Lebih lanjut, mengenai tantangan ketenagakerjaan yang disorot pula oleh Challenge Advisory adalah mengenai keterampilan pekerja [1]. Tentu penyesuaian adalah keharusan seiring banyak pekerjaan-pekerjaan yang berpotensi hilang dan diambil alih oleh mesin, terutama pekerjaan yang bersifat administratif dan dilakukan oleh seseorang secara repetitif (semisal juru ketik dan kasir). Oleh karenanya, peningkatan keterampilan tenaga kerja perlu dilakukan secara kooperatif melibatkan mulai dari pengambil kebijakan hingga pemilik usaha untuk tetap memberdayakan dan memperkaya tenaga kerja dengan pelatihan dan pengetahuan baru terkini untuk dapat bersinergi menjawab tuntutan pelayanan dan bersama-sama siap menghadapi tantangan perubahan Industri 4.0.

 

 

Sumber:

[1] Challenge Advisory. The Challenges of Industry 4.0/ IIOT. https://www.challenge.org/industry-4-0-3-3/challenges/

[2] Dadang, Wayan. Aplikasi Kecerdasan Buatan dalam Dunia Hukum, Pengacara Kecerdasan Buatan Lebih Cepat  dan Akurat dibanding Pengacara Manusia. https://warstek.com/2018/04/12/hukum/

[3] Databoks. 2018, Jumlah Penduduk Indonesia Mencapai 265 Juta Jiwa. https://databoks.katadata.co.id/datapublish/2018/05/18/2018-jumlah-penduduk-indonesia-mencapai-265-juta-jiwa

[4] Deliotte AG. Industry 4.0 Challenges and solutions for the digital transformation and use of exponential technologies. 2015.
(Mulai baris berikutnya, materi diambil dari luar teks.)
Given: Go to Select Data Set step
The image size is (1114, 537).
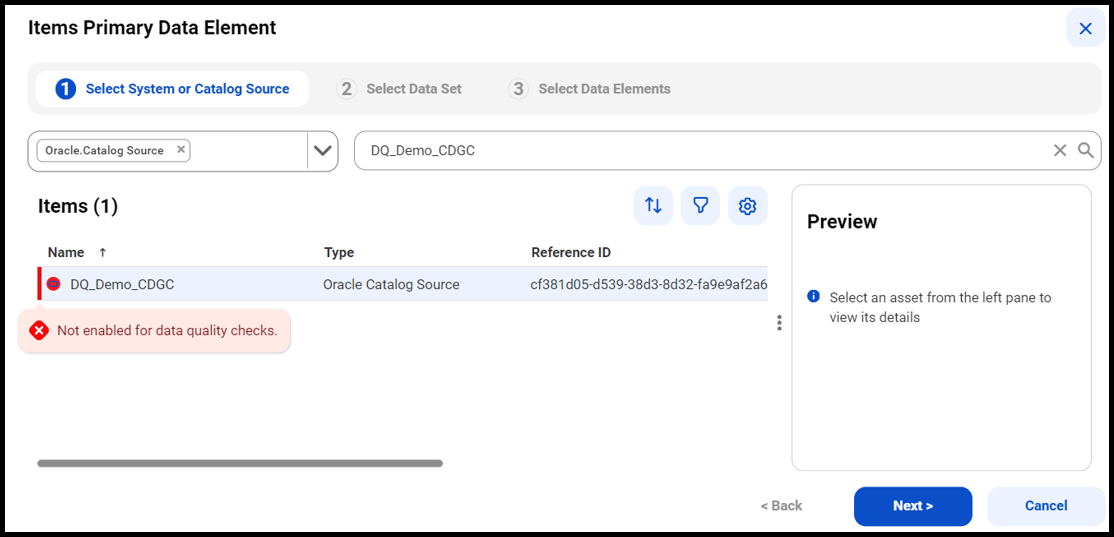Looking at the screenshot, I should pyautogui.click(x=399, y=89).
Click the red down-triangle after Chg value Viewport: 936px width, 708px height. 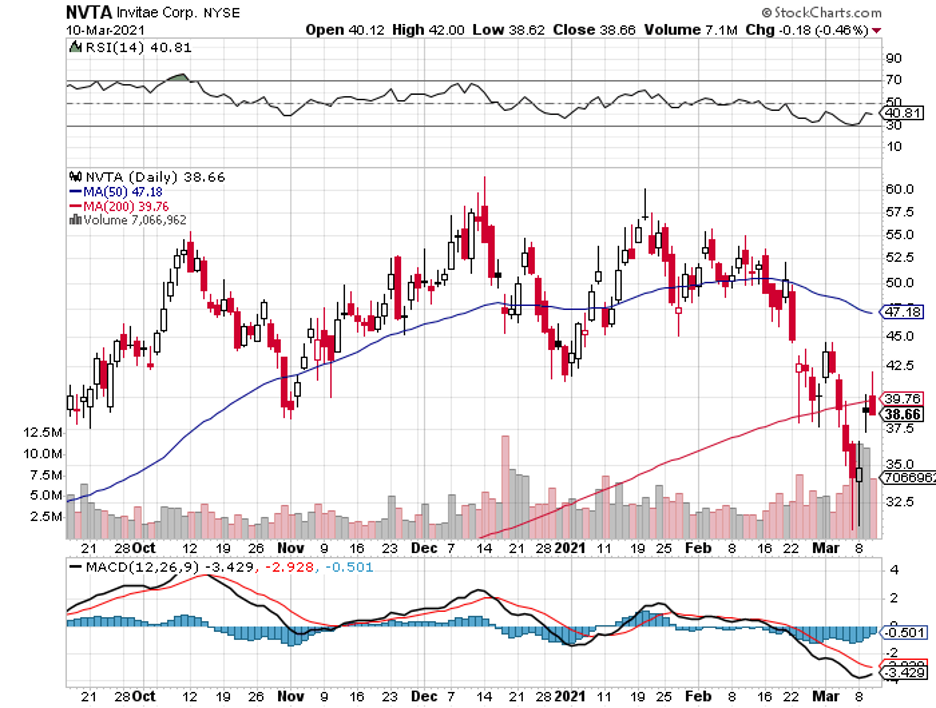[x=877, y=30]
[5] Dadang, Wayan. Memahami Kecerdasan Buatan berupa Deep Learning dan Machine Learning. https://warstek.com/2018/02/06/deepmachinelearning/

[6] Kurnia, Muhamad Asep. Barcelona 5.0 Smart City. https://warstek.com/2018/05/24/barcelona/

[7] Martin, Industry 4.0: Definiton, Design Principles, Challenges, and the Future of Employment. https://www.cleverism.com/industry-4-0/

[8] Pasinggi’, Eko Suripto. Agriculture 4.0: Revolusi Pertanian Tahap Keempat. https://warstek.com/2018/05/22/agri/

[9] Sam, Nurandini Alya. Rhenald Kasali: Disrupsi Akan Semakin Kuat. https://ekonomi.kompas.com/read/2017/12/07/051800626/rhenald-kasali–disrupsi-akan-semakin-kuat

[10] Schwab, Klaus. The Fourth Industrial Revolution. 2016. World Economic Forum

[11] Queen Rania. EBRD Annual Meeting and Business Forum Speech. Youtube.

[12] World Economic Forum. The Fourth Industrial Revolution | At a glance (Subtitled). Youtube.